We’ve got more soccer coming up this evening, I’ve got laundry to drag off the line, and another half an hour to direct toward Girl Runner. I love when life makes sense like this. It doesn’t always. I spend a lot of time flailing around worrying about direction, although I don’t love to blog about those parts. (Maybe I should? So life doesn’t look too perfect?)
I’m super-thankful when everything seems to fit together.
This morning I got on my bike and went to the “county” track meet (ie. a bunch of schools competing, including both of my two older children’s).
The 800 metre start, girls, ages 9-12.
She ran most of the race in lane two. Oops. “Did you know it’s shorter if you run on the inside lane?” “What? Really?!” A real-life math problem.
A hard-run race. I think she was a little disappointed with her end result, but every race is a learning experience.

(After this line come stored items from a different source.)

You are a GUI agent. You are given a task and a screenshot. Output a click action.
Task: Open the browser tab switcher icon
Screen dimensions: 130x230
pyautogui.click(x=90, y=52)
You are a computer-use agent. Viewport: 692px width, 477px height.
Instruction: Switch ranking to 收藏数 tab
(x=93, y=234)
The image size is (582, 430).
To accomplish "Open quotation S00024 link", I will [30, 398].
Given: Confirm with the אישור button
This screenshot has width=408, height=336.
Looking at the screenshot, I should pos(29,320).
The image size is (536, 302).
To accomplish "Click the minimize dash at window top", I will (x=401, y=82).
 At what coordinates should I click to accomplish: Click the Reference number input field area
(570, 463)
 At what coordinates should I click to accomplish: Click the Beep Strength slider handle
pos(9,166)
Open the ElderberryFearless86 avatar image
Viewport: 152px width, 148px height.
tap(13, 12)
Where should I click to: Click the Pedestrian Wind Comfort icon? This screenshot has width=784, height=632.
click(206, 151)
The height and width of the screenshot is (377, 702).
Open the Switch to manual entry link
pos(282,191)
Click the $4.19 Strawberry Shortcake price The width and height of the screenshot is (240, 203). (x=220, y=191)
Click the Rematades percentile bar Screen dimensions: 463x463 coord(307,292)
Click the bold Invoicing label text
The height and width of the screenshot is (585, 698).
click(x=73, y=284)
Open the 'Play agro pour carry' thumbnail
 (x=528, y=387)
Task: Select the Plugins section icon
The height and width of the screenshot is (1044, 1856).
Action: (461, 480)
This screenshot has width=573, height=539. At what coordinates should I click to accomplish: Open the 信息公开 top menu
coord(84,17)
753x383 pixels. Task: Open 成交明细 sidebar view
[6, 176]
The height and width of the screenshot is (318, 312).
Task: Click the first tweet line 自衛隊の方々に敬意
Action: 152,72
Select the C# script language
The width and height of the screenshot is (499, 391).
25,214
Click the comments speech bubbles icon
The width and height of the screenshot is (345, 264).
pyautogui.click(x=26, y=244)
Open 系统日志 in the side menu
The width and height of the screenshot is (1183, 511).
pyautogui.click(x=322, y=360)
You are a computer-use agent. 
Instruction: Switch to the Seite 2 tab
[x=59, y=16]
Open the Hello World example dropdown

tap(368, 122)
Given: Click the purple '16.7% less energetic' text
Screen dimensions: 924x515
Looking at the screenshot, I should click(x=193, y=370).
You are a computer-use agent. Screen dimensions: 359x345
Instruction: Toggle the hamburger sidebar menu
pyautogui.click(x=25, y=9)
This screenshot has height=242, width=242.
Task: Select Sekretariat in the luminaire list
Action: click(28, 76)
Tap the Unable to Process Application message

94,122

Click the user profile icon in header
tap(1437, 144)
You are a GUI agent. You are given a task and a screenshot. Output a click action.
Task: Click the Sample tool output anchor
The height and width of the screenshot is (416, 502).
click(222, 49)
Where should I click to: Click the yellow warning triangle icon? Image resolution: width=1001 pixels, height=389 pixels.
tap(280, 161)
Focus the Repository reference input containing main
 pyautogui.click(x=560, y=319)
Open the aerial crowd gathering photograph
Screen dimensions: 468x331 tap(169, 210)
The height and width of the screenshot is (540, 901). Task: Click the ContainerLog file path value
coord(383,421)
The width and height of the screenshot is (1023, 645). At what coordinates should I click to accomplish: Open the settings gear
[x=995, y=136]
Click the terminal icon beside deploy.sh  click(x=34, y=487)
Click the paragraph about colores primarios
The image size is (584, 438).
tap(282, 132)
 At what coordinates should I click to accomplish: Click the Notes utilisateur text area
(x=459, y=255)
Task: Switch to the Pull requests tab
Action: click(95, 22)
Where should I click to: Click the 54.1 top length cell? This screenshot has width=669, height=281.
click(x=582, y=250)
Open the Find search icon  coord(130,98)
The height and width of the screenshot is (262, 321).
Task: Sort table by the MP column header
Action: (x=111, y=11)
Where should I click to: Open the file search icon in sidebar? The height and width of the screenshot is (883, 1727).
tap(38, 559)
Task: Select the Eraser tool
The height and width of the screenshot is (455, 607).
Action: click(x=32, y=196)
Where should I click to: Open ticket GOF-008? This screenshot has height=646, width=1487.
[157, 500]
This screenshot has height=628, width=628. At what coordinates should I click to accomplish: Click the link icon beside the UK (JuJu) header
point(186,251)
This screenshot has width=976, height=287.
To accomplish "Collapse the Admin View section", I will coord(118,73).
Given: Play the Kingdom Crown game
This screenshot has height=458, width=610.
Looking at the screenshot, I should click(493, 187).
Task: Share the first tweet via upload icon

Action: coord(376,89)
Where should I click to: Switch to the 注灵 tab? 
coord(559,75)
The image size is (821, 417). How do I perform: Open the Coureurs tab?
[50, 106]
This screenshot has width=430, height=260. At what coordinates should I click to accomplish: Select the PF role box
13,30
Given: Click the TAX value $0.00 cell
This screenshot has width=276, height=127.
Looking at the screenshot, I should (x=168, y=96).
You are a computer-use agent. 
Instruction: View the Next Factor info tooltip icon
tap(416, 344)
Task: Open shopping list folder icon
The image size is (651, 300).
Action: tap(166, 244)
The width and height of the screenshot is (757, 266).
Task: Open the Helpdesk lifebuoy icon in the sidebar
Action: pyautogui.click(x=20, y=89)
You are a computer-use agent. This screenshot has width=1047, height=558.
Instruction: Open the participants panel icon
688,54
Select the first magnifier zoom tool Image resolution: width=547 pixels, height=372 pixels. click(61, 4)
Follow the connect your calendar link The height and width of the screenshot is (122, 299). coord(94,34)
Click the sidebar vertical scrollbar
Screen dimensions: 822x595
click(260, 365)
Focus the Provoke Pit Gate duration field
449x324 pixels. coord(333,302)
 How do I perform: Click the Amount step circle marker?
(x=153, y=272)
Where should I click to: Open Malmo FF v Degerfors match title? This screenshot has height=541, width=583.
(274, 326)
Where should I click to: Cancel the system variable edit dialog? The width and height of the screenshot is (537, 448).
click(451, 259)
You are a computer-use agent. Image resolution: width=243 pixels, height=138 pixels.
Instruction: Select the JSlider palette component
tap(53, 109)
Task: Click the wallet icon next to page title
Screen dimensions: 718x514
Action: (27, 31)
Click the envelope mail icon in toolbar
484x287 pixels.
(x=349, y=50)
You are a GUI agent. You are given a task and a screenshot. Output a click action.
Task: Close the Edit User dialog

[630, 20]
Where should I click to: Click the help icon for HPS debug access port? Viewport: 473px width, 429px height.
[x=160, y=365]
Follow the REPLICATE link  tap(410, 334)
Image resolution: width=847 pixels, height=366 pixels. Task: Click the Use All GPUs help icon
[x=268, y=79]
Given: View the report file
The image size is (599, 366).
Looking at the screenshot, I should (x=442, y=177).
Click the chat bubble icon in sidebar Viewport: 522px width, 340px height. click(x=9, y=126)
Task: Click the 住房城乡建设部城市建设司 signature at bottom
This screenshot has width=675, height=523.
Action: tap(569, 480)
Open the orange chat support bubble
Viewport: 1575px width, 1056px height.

And she ran her heart out! Proud mama.
Tug-of-war. Not so many photos of this child. I was picking up a please-don’t-embarrass-me-mom vibe. Which I get. I’m so sympathetic and can totally feel it, too. Of course I’m going to say something dorky in front of his friends! I remember this age so clearly myself and instinctively want to give him space. Then I wonder: am I giving him too much space and he won’t know that I care? You know?
Then I got on my bike and went to the kindergarten picnic.
We shared our sandwiches (his idea).
The kids performed songs. When it was time to say goodbye, I got so many kisses, so many hugs; it was hard parting. Such a different stage.
And I got on my bike and went back to the track. (My ankle doesn’t hurt on my bike. Yay! Plus I’d forgotten how fun it is to cycle around the city.) Kevin had arrived in my absence, live-texting me results of events I was missing. We both got to watch the relays.
Then I got on my bike and went home.
Found, yesterday, amongst the masses of work brought home from school.
“Who? Carrie Snyder: Author of the GG nominated Juliet Stories and, my mom.
“What? I can learn alot from mom including work hard and you can acheive anything, follow your dreams, or whims depending on which you have. Nothing is really that impossible if you really want it. And are willing to pour your life into it.
“Where/when? At the book launch in 2012, when the story became a book.
“Why? Writing a book with four kids is not easy. The Juliet Stories took seven years to write. It takes an amazing woman with great patience to do that. She sets goals and acheives them. Aside from that she is a very happy person with a big family and a big heart. She is also a runner and marathonist and triathlete. If you don’t think she is successful, I would like to hear what is.”
I don’t know what life is all about, except that it’s for living. Yesterday was a down day. The puffy ankle wasn’t helping. I was feeling pessimistic. I was remembering that the nature of being a writer is being dissatisfied. That’s what gives you the push to keep creating. It’s a sense of needing to do more. I was remembering that I write out of a painful mixture of confidence and doubt, and that it never seems to become easy (not the writing itself, which is frequently joyful, but everything surrounding it). And then I found this. My child was mirroring back to me things I couldn’t see or appreciate for myself. I hope to mirror to my children the same: love and belief and admiration.